Early 2024 Draft Look
Dallas will likely finish higher up the draft than usual. That makes looking at players slated to go in the 20-32 range a bit of a fool’s errand. But one player Dallas will likely have on their radar is 6’3 right-handed defender, Charlie Elick from the Brandon Wheat Kings (WHL). He only has 27 points, but that’s not the point. His transition data and defense really stand out for a young player, making something similar to Bichsel, or a young Tanev. The kind of player Dallas will need in the near future.
My thing is we’re through the looking glass with these players.

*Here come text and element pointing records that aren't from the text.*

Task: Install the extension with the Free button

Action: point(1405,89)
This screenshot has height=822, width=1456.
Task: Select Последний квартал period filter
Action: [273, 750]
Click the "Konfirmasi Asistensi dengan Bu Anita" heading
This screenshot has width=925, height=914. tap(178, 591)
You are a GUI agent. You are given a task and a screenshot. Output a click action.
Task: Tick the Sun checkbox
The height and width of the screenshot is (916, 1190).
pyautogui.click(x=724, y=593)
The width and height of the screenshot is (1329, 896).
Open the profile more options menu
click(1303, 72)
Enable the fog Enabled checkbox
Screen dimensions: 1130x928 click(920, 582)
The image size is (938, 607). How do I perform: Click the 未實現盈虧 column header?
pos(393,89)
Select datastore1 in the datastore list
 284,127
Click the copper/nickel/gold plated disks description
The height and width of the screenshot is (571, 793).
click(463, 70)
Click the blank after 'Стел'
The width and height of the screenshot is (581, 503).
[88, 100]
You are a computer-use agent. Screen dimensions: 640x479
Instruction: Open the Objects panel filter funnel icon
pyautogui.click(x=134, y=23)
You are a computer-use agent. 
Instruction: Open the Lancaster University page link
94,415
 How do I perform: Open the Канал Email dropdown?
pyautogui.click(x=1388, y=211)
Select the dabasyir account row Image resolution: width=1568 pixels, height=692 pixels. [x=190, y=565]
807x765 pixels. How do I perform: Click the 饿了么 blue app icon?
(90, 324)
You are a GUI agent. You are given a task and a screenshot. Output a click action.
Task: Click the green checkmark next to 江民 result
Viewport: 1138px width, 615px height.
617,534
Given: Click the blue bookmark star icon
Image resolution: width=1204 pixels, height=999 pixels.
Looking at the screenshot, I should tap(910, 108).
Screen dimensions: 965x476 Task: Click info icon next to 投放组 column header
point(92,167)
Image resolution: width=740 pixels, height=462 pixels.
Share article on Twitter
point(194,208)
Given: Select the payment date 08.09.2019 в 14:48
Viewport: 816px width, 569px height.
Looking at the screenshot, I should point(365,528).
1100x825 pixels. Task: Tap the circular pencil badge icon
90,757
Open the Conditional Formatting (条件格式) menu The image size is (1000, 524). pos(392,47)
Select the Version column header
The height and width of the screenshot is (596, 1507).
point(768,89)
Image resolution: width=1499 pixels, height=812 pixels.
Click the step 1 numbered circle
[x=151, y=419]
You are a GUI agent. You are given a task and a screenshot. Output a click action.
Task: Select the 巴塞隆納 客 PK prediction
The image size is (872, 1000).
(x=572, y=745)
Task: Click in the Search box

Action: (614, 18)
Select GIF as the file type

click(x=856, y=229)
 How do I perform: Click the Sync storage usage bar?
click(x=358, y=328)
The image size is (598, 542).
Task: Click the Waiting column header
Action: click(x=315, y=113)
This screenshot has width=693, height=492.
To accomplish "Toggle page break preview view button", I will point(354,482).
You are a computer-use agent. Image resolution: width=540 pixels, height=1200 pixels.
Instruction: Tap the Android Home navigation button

Heiskanen, K’Andre Miller, Jake Sanderson, etc. Hybrid shutdown defenders are some of the more interesting prospects right now, a kind of course correction to the modern day puck over. That doesn’t mean puck movers are obsolete. It just means bigger defensemen are getting better at certain skills that used to be exclusive to puck movers, like skating and puck retrieval.
Miro is that odd defender who is good or better at most things, but because he doesn’t put up gaudy numbers he’s seem as a defensive dman. While others are jagged peaks, he’s a mesa that impresses for other reasons.
Oh, and he’s also a bargain who kept Roope cheap too.
Great article David! I don’t know Jack chit about MMA so I have to trust you. How different is 2024-2025 going to look than this year. Is Pavs going to retire? Hopefully Sutter and Hak are both gone. What about Dadanov, Delly? Does Mavrik go on the Hintz line or do you put Wyatt there and put Mav between Benn and Stank? I am hoping Nills can find a way to resign Tanev and Dutch. If you keep the 4th line intact then we need either 1 or 2 D men depending on Bish. I know this season isn’t over but you have to get started early for next year.